蒼刃のこともそんな風に思っててくれてるなんて思わなかったなぁ…。
ホント、そういう考え方を蒼刃にも分けてやりたいところだよ…。」

「ねーっ!!蒼刃ってばホントにお子ちゃまだもんね。」

「それについては本当に。」

「あのさ…緑志にはさ、ボクが星来に『恋してる』みたいに見えた?」

「…見えなかった…かな。
どちらかって言うと…。

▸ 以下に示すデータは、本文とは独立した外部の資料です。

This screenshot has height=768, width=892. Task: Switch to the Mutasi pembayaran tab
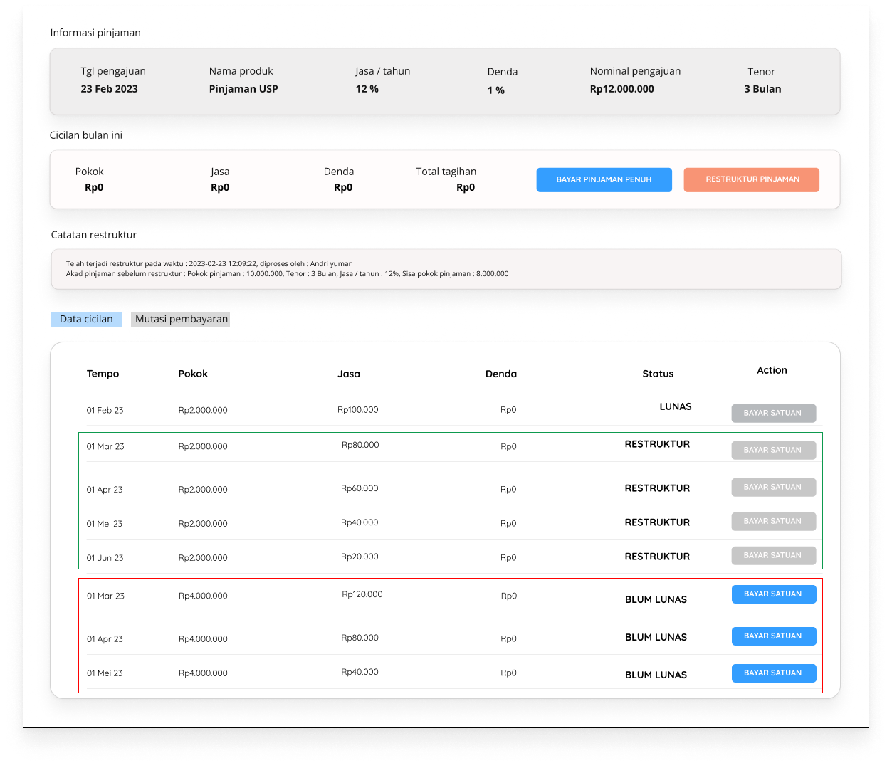pos(180,319)
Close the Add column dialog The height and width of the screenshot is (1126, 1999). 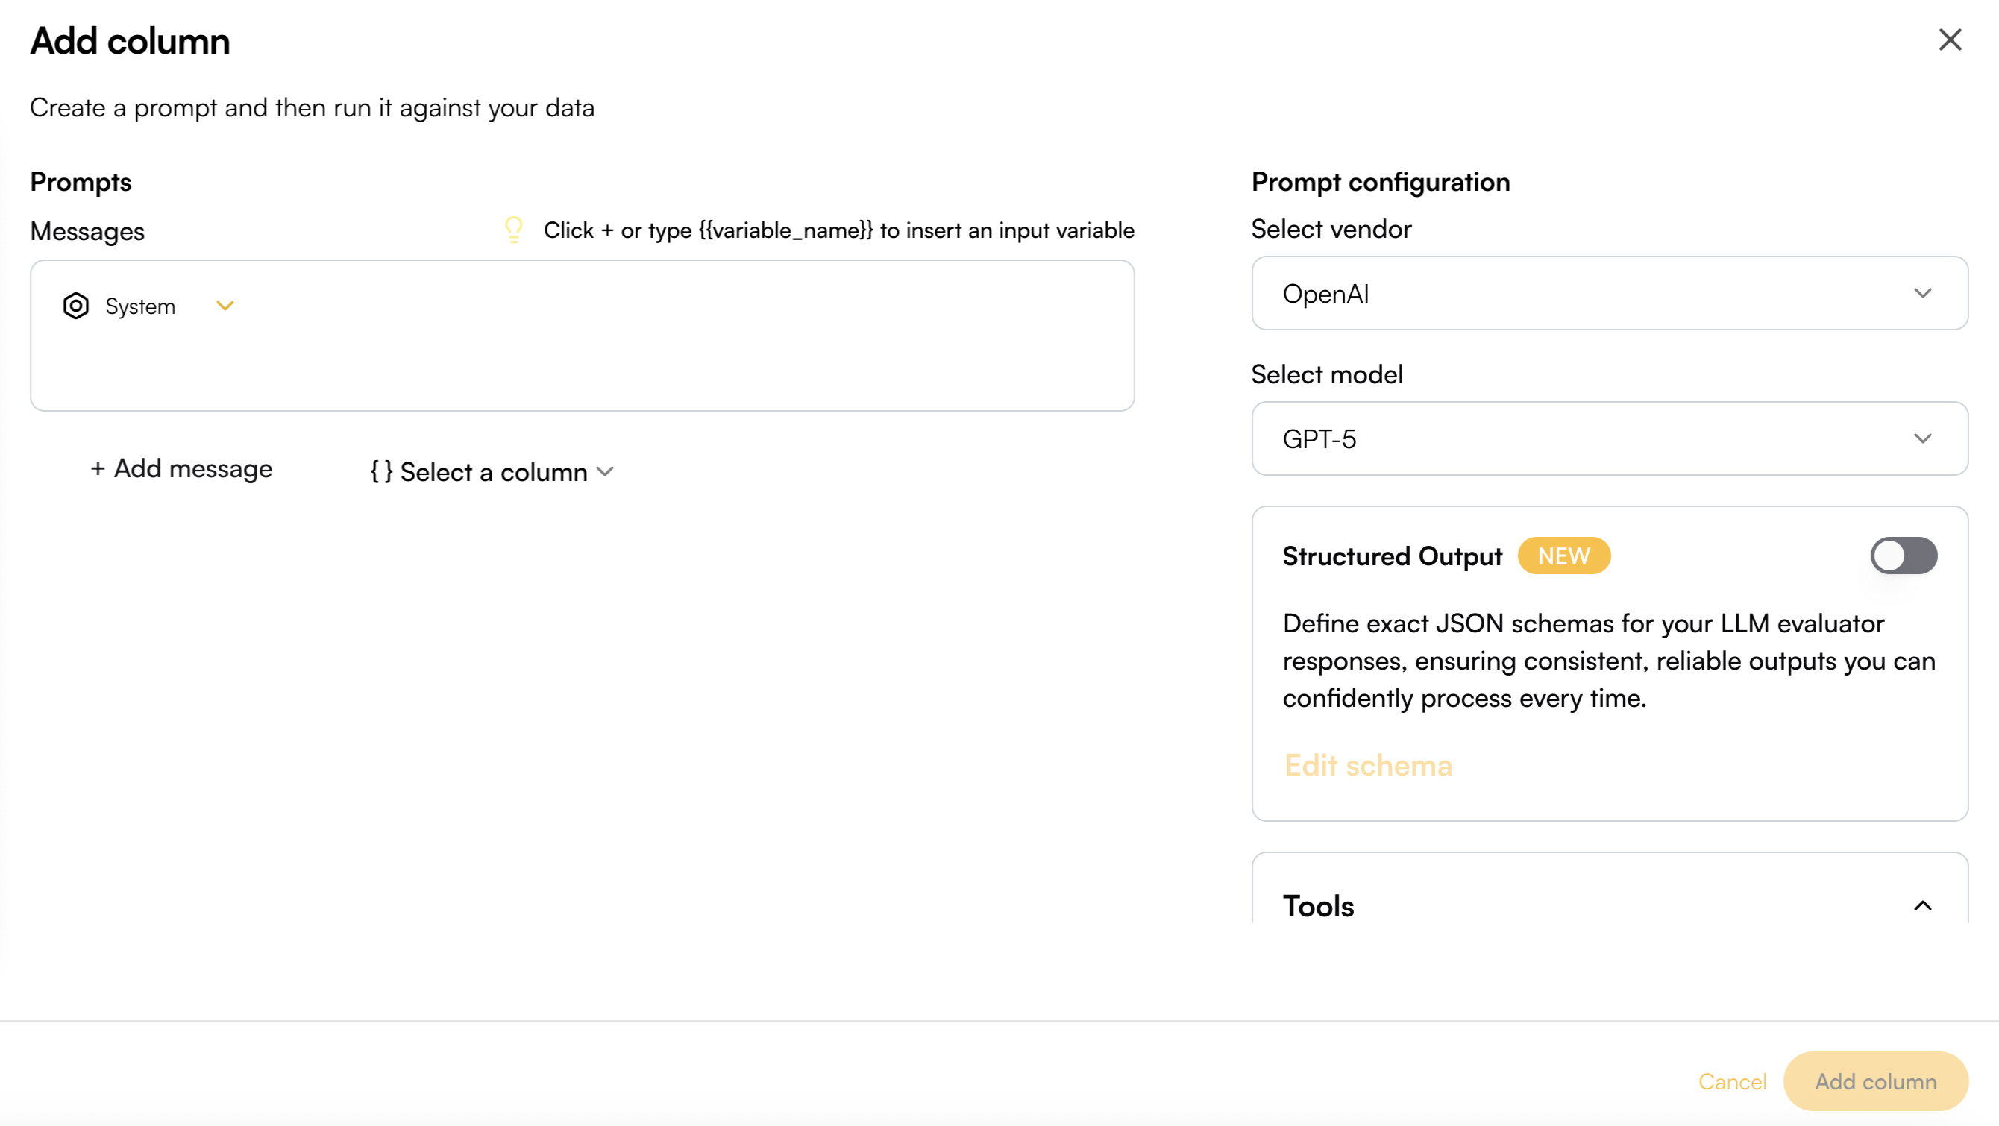point(1949,40)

」

「うん?」

「僕には桃依が僕たちみんなを家族みたいに思っているみたいに思えた。
あくまで僕は、だけど。」

「家族…かぁ…。
そう…なのかもしれないな…。
って言ってもボクには家族がいた思い出なんてほとんど残ってないんだけどね…。」

「それでも僕たちをとても大切に想ってくれたでしょう?
誰か一人でもいなくなることが…怖かったりしたんじゃない?」

「それはもちろんだよ!!誰かがいなくなることが嫌で…ボクは強くなりたいって…。」




ボクが強くなりたい理由はとても簡単だった。

みんなを失いたくない。
たったそれだけの想い。

もう二度と…ボクは自分が大切だと思った人間を失いたくない…。